Precious Memories, How They Linger…Like Fungus

Wayne and I were just discussing awkward childhood moments, those slivers of time where you’d prefer to be the floor of a New York taxi cab rather than yourself.

Sometimes, they are the product of your own stupidity. Trying to pass sensitive boy/girl notes in class, ill-advised spiral perms, and belting out “Electric Youth” into a hairbrush while standing in front of an open window wearing nothing but a bra and shorts all fall into this category.

Other embarrassing moments are also your fault, but they come as a result of your ignorance rather than outright imbecility. For instance, I once vociferously uttered the phrase “F%$# It” in McDonald’s, completely unaware of the verbal malfeasance I was committing. In my defense, I was eight and had come across Robin Williams’ A Night at the Met a week before. He said the word quite a bit during that performance, and I liked the sound of it. I was nothing more than a parrot, an obnoxiously red and horrifyingly boisterous parrot for my poor mother. I just remember the beating…and not getting the McNugget Happy Meal I was promised. There was supposed to be a Thundercats toy in it. Yes, epic fail all around on that one.

Childhood also wouldn’t be complete without embarrassing moments you must endure but never asked for, didn’t bring on yourself, and likely didn’t deserve. You know, those “Ralphie in the Bunny Suit” moments? I have several of these from all levels of my elementary and secondary education. I even have photographic evidence of one of them. Ladies and gentlemen, I give you…”Hickety Pickety, My Black Hen,” my kindergarten theatrical debut.

Yes, in our “Mother Goose Nursery Rhymes” school play, I had to recite the following lines:

Hickety Pickety, my black hen,
she lays eggs for gentlemen.
Sometimes nine, and sometimes ten,
Hickety Pickety, my black hen!

You can tell by the zombie-like expressions on many of my classmates’ faces that none of us was thrilled to be there in costume sitting criss-cross-applesauce on stage. I, however, had to bear the burden of showing up dressed like an extra from the first episode of The Beverly Hillbillies. A straw hat, overalls, plaid shirt, and what looks to be a pair of Velcro-closure Pumas complete my resplendent costume. I’ll not even mention the Strawberry Shortcake goggles glasses I have on. Those things are traumatic enough for another post of their own.

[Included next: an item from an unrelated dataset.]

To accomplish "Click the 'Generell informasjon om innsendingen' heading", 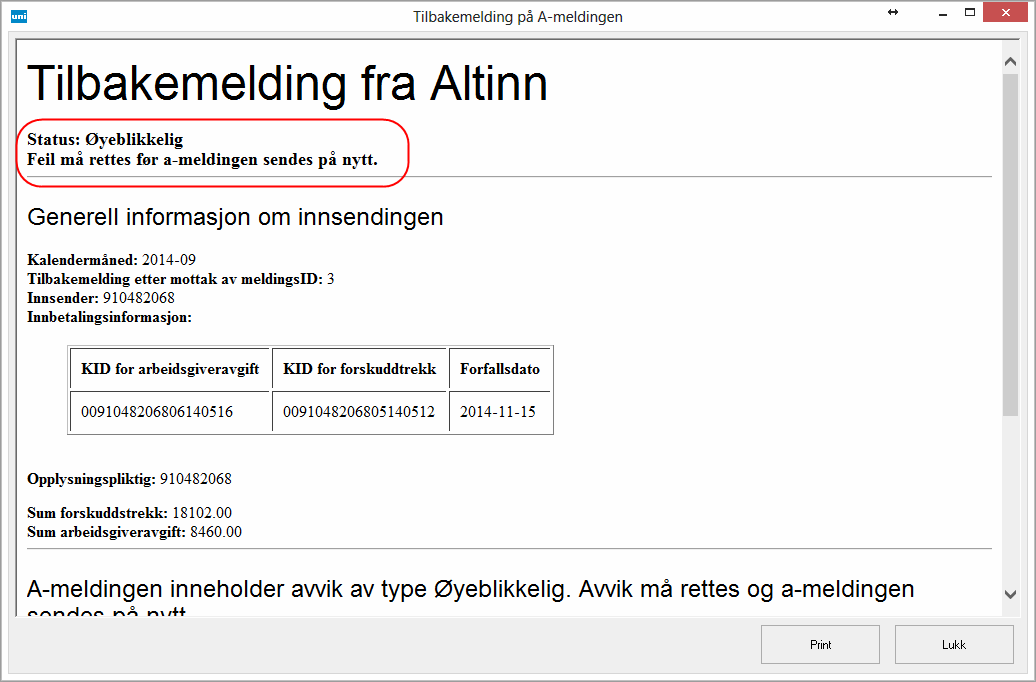I will pyautogui.click(x=235, y=217).
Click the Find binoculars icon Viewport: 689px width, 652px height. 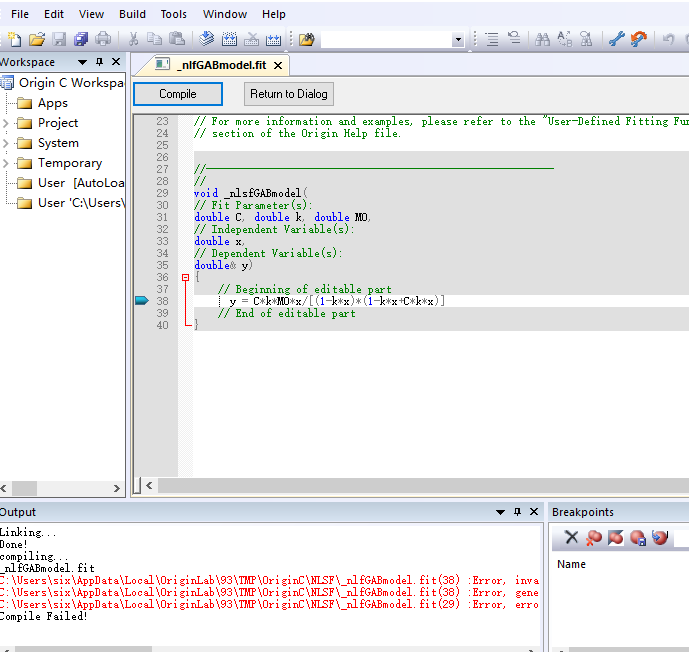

My teacher, doing a wicked impersonation of Thing from The Addams Family, is likely lowering the microphone so I can deliver my Shakespearean-level verse to the illiterate masses huddled in the Woodrow Wilson Elementary School gymateria/cafetorium.

What makes this moment so gut-wrenchingly embarassing is not the fact that I’m being forced to deliver my lines in front of people or that I am so ridiculously dressed (though both of those factor into this being the worst moment in my life up until this point). See that girl in the yellow dress? She’s going to be the symbol for all that was wrong in my six or seven years of existence. I have no clue who she was supposed to be, but she got to wear a frickin’ adorable yellow dress. My cousin, April, was Betty Blue and wore an even cuter cornflower frock. She’s somewhere to my right…no doubt looking adorable with her curly blonde hair done up in princess ringlets and two patent leather “holiday shoes” on her feet. Already awkward and tall for my age, the only thing I wanted more than to NOT be on that stage was to be lovely on it. Alas and alack, that was not in the cards for me.

I should have expected it. For instance, whenever April and I received dolls as gifts, she got Barbie—ostensibly because she has matching hair. As a brown haired, brown eyed girl, I got Barbie’s friend Kimber, P.J., or Steffie (or some other doll with an equally bubblegum pink name.) Yes, I was forever relegated to the posse (even by my own family) because of my mother’s dominant genes. Being Hickety Pickety didn’t help matters much. However, it does shed some light on why I’ve had a longstanding and inexplicable hatred of eggs….

Okay, so I have to ask. What are the most embarrassing moments from your childhood that you didn’t cause but had to endure with Herculean resolve?

Also, if you could go back and save yourself one of those “Self-Induced” moments of shame, which one would you choose and why?